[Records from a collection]
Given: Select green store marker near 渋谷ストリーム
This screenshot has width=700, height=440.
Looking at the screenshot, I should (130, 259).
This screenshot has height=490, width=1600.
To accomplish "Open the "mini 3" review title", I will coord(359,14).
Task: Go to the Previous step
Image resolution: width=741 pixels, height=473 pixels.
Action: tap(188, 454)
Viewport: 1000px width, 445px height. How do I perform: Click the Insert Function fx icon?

==

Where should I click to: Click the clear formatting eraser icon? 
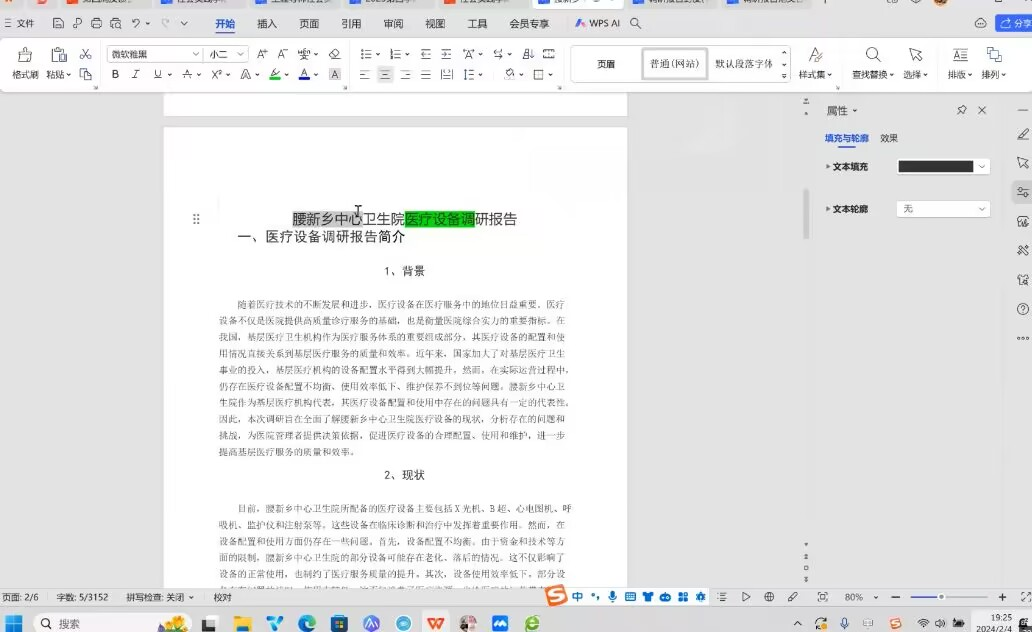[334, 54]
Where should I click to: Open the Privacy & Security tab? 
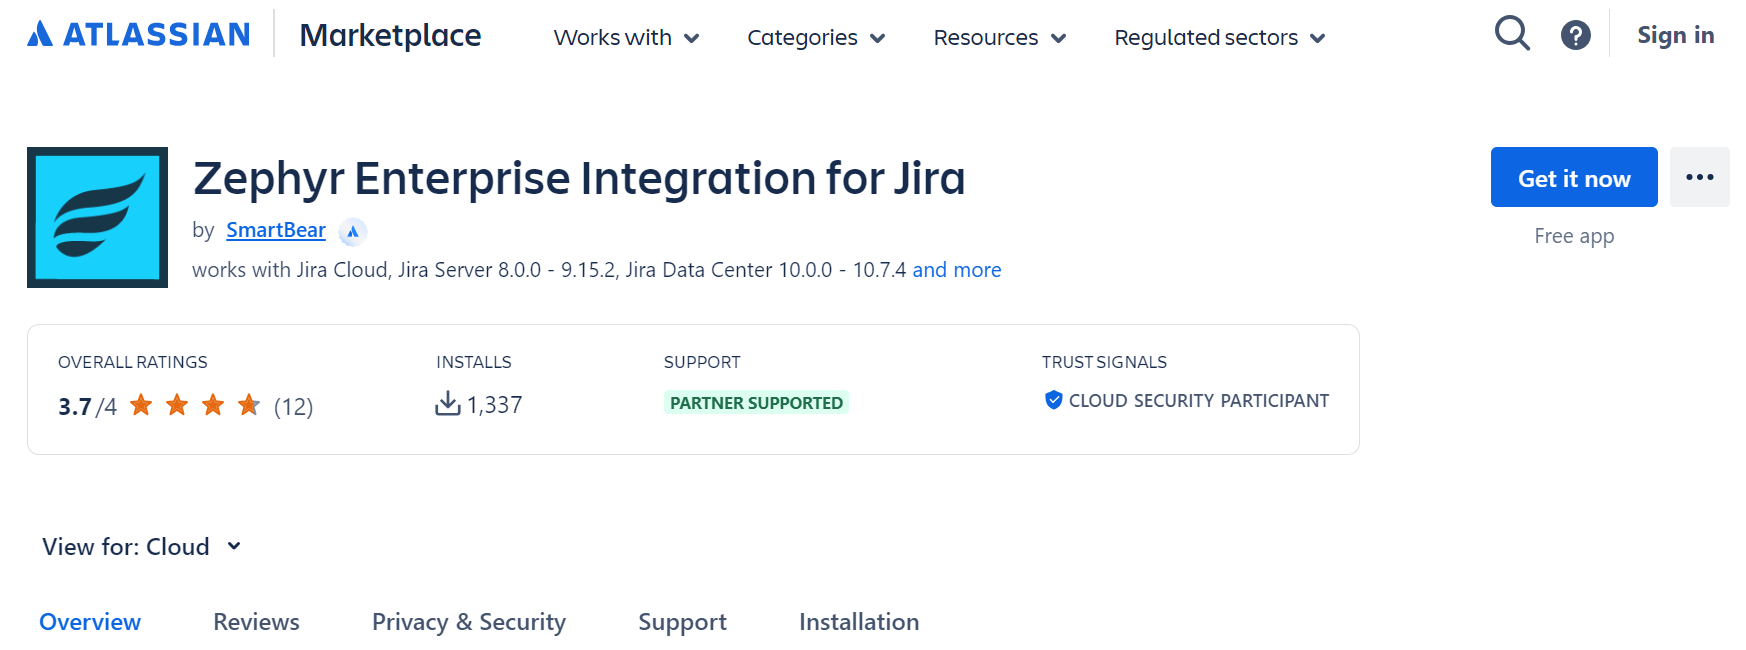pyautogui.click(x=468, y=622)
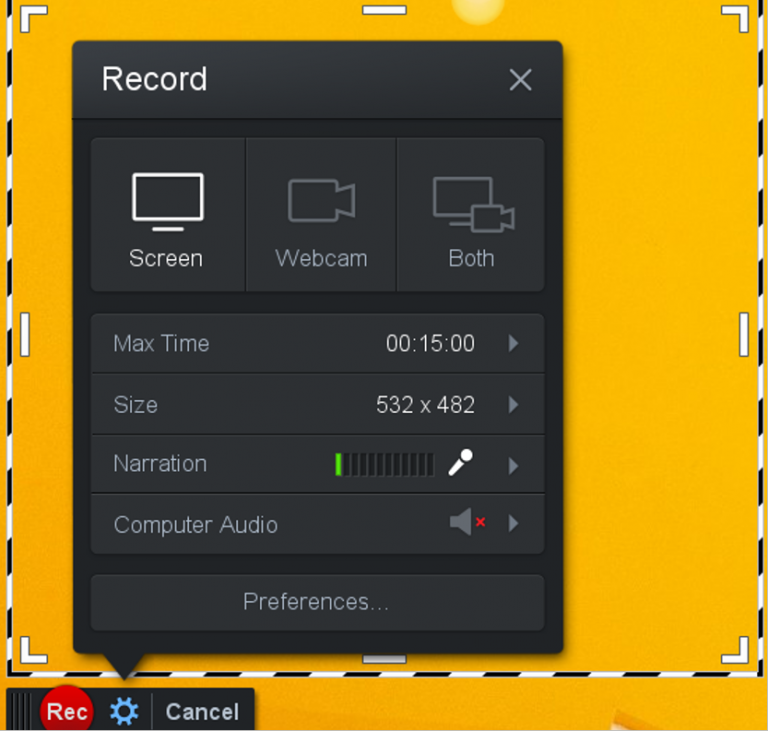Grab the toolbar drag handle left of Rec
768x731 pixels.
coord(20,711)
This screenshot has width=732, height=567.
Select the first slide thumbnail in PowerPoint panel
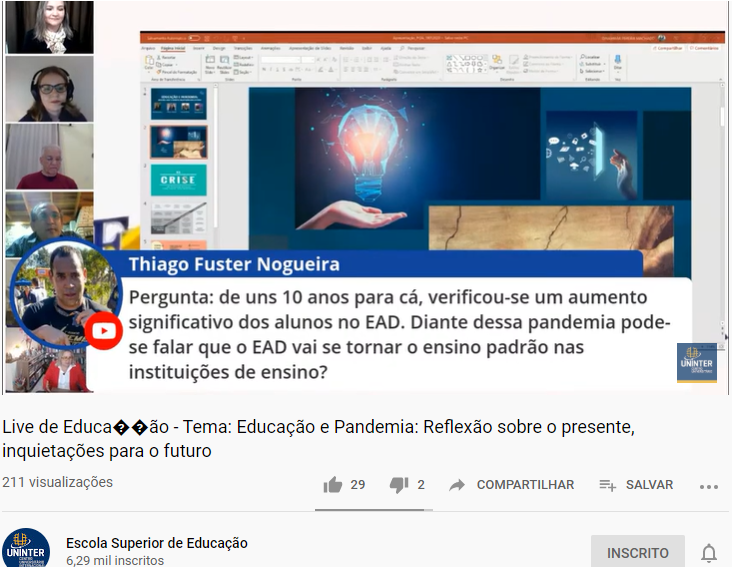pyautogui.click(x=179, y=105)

**PROBLEM DETAILS**
Retype the records above, but only those lines that fall between the line containing "This screenshot has width=700, height=440." and the line containing "Viewport: 1000px width, 445px", with both of those lines included, exactly as written.

**RESPONSE FOR THIS EXERCISE**
This screenshot has width=700, height=440.
Looking at the screenshot, I should (130, 259).
This screenshot has height=490, width=1600.
To accomplish "Open the "mini 3" review title", I will coord(359,14).
Task: Go to the Previous step
Image resolution: width=741 pixels, height=473 pixels.
Action: tap(188, 454)
Viewport: 1000px width, 445px height. How do I perform: Click the Insert Function fx icon?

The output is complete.